### Data section
Segment Open

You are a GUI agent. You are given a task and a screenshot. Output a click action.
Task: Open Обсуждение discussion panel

Segment Closed
Segment Open

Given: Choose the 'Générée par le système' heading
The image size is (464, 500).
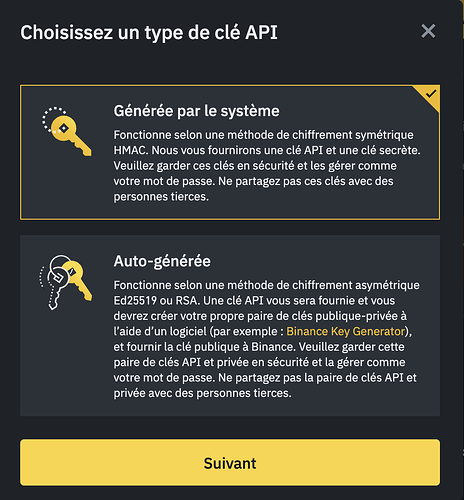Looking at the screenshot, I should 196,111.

Segment Closed

Everything from the line with "You are a GUI" through the line with "Task: Open Обсуждение discussion panel" in the listing above must be retyped exactly, with nothing added.

### Solution to the problem
You are a GUI agent. You are given a task and a screenshot. Output a click action.
Task: Open Обсуждение discussion panel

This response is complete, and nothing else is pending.